* **But de la tâche**
D'après l'article sur le transport fluvial au Havre, depuis combien de temps le projet de « chatière » est-il encalminé ?

* **Extrait source**
((

Transport fluvial : le port du Havre prêt à tordre le cou à un serpent de mer

Taillés pour accueillir les méga porte-conteneurs, les terminaux havrais restent encore inaccessibles à la plupart des péniches, hypothéquant le développement du trafic fluvial. En réponse, le port veut leur ménager un chenal d’accès protégé. Encalminé depuis un quart de siècle, le projet, connu sous le nom de « chatière », entre dans sa dernière ligne droite.
La digue qui protège Port 2000, ici en photo, devrait être prolongée pour permettre à l'entièreté de la flotte fluviale de transport de marchandises d'y accéder sans risque de chavirage.
La digue qui protège Port 2000, ici en photo, devrait être prolongée pour permettre à l'entièreté de la flotte fluviale de transport de marchandises d'y accéder sans risque de chavirage. (Crédits : Haropa Port)

))

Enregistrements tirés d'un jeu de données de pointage
((

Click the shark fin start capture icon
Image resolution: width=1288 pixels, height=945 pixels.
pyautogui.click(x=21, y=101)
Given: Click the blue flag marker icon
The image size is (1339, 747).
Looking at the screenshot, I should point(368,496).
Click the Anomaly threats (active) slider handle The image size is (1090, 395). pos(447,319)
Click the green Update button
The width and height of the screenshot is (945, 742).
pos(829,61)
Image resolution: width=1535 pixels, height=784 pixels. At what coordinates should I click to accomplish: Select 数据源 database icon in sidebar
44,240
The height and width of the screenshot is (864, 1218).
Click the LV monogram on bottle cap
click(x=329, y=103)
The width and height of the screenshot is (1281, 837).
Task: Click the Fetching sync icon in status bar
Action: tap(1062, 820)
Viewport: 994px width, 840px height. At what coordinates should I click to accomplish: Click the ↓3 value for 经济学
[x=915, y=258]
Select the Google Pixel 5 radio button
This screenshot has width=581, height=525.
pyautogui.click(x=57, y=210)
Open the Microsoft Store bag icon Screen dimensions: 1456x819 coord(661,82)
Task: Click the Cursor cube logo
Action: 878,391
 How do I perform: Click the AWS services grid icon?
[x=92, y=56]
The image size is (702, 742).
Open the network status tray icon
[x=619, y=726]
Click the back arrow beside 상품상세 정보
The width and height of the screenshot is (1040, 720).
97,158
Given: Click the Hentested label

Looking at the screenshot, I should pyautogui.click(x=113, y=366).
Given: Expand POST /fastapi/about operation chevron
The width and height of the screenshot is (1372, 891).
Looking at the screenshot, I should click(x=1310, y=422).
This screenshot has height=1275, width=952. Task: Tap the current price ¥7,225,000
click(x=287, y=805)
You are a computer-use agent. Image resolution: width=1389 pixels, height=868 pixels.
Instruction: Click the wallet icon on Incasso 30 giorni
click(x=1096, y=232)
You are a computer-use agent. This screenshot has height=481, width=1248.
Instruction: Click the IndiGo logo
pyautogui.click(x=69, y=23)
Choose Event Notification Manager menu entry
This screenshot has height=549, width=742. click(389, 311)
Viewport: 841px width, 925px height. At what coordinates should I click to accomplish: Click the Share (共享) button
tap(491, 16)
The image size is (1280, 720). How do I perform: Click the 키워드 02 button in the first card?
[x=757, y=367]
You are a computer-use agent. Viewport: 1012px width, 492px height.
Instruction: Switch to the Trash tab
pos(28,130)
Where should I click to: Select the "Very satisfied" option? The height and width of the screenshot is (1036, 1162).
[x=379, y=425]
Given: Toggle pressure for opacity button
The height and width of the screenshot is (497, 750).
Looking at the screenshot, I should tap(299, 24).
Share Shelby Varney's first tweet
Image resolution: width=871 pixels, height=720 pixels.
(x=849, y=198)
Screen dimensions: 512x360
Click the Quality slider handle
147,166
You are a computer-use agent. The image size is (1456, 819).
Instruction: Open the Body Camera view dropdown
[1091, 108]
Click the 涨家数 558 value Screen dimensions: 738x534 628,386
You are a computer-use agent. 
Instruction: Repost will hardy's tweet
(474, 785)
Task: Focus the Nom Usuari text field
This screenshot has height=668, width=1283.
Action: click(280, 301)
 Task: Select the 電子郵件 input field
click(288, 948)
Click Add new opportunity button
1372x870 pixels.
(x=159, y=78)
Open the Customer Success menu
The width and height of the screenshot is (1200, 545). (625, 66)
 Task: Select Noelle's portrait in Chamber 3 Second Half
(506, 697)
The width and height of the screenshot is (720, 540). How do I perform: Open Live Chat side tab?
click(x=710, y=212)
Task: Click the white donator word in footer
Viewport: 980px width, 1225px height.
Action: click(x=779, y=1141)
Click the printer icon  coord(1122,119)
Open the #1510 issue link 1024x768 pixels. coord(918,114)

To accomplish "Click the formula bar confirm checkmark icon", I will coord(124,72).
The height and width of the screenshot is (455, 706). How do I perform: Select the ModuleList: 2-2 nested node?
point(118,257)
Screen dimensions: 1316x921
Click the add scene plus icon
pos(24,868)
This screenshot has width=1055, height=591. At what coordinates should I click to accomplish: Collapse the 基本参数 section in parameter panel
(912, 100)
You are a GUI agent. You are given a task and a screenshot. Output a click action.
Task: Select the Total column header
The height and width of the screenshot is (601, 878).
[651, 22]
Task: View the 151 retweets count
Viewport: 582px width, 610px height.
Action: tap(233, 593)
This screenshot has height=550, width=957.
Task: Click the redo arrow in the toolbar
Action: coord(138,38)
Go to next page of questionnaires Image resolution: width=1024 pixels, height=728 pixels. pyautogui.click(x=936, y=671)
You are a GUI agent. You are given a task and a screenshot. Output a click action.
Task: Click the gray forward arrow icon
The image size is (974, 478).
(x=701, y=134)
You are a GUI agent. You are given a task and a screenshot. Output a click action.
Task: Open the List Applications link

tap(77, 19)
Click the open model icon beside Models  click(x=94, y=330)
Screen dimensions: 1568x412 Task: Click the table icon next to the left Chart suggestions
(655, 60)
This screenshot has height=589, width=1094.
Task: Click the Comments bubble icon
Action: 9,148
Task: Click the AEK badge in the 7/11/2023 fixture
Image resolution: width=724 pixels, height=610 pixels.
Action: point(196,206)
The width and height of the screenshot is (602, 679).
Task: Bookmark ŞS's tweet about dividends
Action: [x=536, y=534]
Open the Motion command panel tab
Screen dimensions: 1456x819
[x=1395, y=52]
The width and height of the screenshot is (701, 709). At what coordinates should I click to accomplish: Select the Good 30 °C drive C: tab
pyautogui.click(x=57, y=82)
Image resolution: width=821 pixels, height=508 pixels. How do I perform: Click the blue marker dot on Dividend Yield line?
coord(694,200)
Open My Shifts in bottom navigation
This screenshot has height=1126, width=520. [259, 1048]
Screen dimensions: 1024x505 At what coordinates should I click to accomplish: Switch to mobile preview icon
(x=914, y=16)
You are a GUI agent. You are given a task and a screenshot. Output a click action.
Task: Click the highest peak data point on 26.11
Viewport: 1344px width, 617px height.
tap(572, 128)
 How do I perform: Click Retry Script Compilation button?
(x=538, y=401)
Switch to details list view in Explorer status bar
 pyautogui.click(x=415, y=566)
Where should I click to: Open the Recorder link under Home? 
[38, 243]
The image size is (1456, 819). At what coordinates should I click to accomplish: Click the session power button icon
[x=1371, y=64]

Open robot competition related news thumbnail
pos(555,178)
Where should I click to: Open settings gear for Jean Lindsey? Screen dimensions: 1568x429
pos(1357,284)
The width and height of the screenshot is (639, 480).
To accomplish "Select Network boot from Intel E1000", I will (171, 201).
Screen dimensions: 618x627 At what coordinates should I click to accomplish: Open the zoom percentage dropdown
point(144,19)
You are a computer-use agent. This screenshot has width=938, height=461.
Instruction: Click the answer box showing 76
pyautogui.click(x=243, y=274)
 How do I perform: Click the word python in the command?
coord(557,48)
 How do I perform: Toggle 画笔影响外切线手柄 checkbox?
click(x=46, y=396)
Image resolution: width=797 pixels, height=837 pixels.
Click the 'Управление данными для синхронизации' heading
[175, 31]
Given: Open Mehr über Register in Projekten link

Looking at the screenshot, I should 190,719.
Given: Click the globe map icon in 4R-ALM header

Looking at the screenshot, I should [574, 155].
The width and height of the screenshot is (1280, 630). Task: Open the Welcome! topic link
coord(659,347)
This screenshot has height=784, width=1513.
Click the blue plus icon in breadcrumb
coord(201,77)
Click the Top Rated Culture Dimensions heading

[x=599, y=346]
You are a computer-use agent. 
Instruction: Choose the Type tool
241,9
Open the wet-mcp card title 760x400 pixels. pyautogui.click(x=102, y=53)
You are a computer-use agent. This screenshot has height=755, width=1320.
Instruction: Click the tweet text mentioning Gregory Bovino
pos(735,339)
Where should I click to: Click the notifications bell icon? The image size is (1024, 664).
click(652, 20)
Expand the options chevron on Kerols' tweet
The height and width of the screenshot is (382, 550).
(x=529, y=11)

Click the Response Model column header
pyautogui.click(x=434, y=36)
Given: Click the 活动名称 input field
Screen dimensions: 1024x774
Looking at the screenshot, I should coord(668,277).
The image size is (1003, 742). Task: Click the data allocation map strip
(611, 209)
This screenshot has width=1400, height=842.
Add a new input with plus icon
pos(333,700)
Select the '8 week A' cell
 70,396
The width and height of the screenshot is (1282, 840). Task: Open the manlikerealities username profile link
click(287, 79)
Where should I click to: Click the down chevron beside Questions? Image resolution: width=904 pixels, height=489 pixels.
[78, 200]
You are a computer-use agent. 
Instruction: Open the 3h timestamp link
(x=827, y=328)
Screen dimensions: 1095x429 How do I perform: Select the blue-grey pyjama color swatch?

))

* **Réponse rédigée**
Depuis un quart de siècle.